# [Task brief]
Each line from the one containing "Flüchtlingshilfe Ukraine (933, 757)" through the final line of the records is to be repeated exactly, with no additions.

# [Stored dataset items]
--------------------------------
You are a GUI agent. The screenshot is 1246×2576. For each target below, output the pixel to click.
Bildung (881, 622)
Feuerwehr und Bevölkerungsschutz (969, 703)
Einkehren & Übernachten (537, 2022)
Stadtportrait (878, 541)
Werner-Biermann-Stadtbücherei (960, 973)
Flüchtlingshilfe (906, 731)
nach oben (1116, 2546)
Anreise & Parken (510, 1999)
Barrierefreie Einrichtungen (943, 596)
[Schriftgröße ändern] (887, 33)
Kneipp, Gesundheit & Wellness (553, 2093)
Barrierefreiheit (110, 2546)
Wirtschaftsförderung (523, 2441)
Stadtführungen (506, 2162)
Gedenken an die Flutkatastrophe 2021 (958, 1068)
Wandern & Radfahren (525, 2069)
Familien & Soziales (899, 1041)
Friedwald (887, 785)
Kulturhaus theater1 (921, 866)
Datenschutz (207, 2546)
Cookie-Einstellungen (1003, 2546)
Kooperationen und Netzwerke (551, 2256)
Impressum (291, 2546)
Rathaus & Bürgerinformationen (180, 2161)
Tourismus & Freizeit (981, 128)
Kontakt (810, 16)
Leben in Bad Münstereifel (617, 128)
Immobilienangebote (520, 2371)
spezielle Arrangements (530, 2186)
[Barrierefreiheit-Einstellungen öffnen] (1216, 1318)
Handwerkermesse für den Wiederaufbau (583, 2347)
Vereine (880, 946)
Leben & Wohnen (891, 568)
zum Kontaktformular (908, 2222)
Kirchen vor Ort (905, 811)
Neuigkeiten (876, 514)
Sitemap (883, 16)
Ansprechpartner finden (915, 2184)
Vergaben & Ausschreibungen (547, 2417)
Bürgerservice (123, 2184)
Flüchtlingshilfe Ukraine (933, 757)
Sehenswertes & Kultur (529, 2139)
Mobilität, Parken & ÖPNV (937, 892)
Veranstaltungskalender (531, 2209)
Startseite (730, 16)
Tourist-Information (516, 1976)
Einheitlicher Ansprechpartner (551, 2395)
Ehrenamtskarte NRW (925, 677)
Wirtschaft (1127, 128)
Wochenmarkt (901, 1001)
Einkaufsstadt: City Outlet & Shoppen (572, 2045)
--------------------------------
# [Your response]
Flüchtlingshilfe Ukraine (933, 757)
Sehenswertes & Kultur (529, 2139)
Mobilität, Parken & ÖPNV (937, 892)
Veranstaltungskalender (531, 2209)
Startseite (730, 16)
Tourist-Information (516, 1976)
Einheitlicher Ansprechpartner (551, 2395)
Ehrenamtskarte NRW (925, 677)
Wirtschaft (1127, 128)
Wochenmarkt (901, 1001)
Einkaufsstadt: City Outlet & Shoppen (572, 2045)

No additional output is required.